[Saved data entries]
◇ ◇ ◇ ◇

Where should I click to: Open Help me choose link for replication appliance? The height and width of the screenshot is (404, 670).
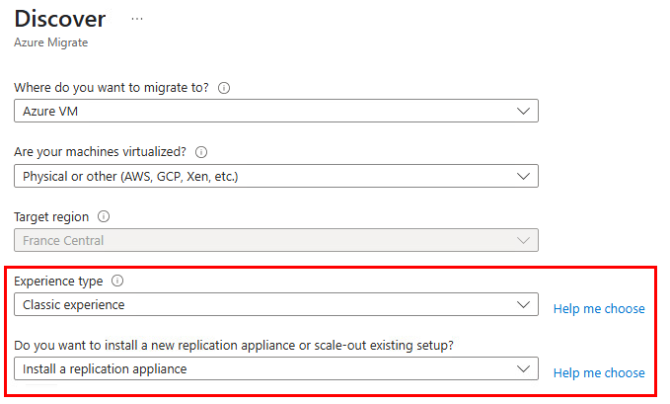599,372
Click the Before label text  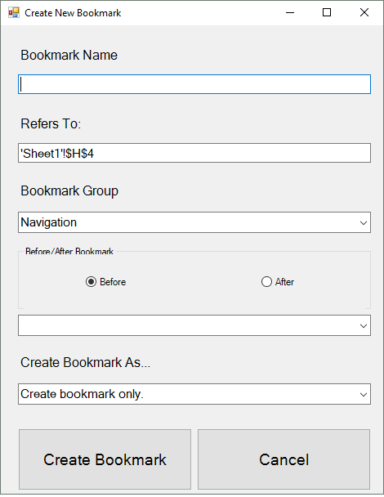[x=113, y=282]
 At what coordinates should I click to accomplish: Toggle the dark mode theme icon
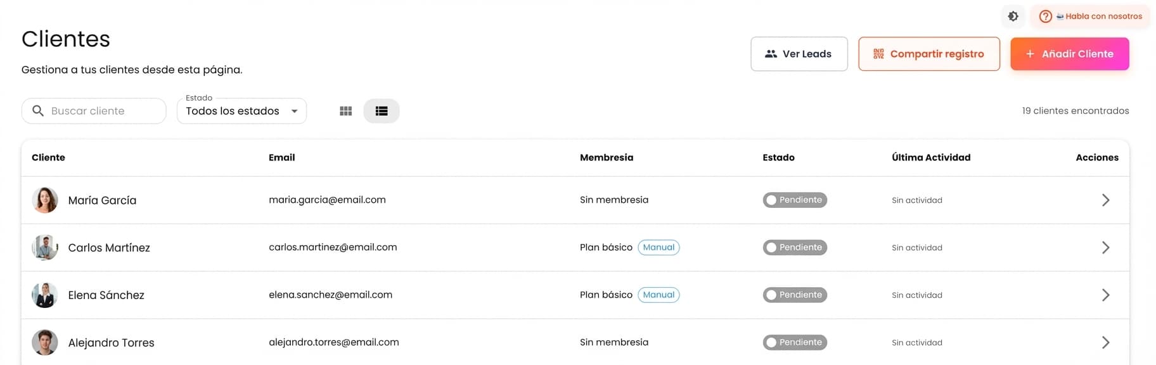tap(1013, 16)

◇ ◇ ◇ ◇

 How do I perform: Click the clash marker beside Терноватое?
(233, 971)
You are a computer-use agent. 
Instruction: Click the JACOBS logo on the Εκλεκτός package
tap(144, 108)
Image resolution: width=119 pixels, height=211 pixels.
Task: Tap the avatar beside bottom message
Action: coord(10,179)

◇ ◇ ◇ ◇

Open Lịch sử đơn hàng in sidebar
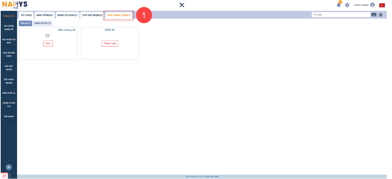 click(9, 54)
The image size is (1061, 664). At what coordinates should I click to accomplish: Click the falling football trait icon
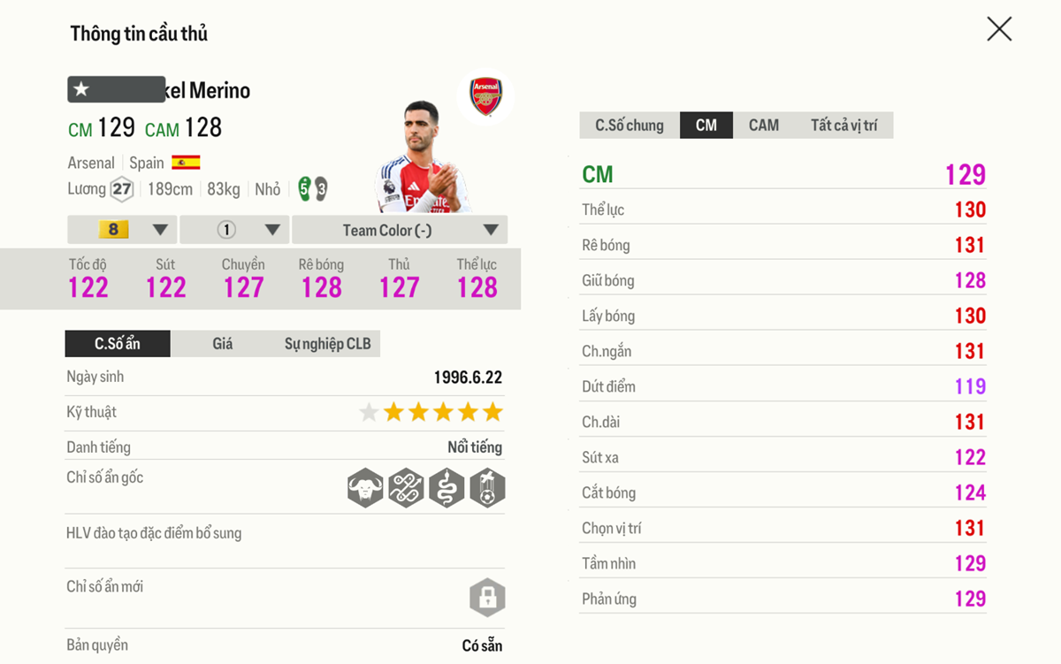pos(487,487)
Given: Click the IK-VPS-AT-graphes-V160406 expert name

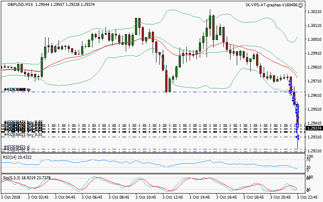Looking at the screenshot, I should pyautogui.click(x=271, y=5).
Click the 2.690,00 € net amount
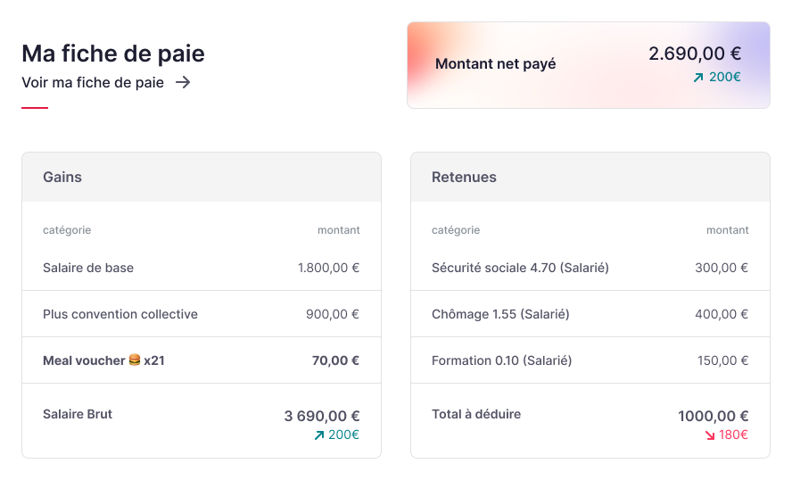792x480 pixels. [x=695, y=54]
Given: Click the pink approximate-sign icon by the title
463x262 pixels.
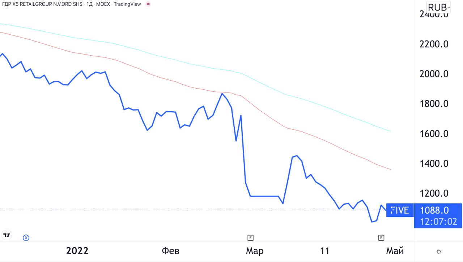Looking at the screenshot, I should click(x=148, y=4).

◇ ◇ ◇ ◇

__TASK BRIEF__. Copy word for word the lines of the records above from the one with "Open Lịch sử đơn hàng in sidebar" up to and including the one with "Given: Click the pink". Skip the pictures.

__RESPONSE TO THE EXERCISE__.
Open Lịch sử đơn hàng in sidebar
 click(9, 54)
The image size is (1061, 664). At what coordinates should I click to accomplish: Click the falling football trait icon
pos(487,487)
Given: Click the IK-VPS-AT-graphes-V160406 expert name

Looking at the screenshot, I should pyautogui.click(x=271, y=5).
Click the 2.690,00 € net amount
792x480 pixels. [x=695, y=54]
Given: Click the pink approximate-sign icon by the title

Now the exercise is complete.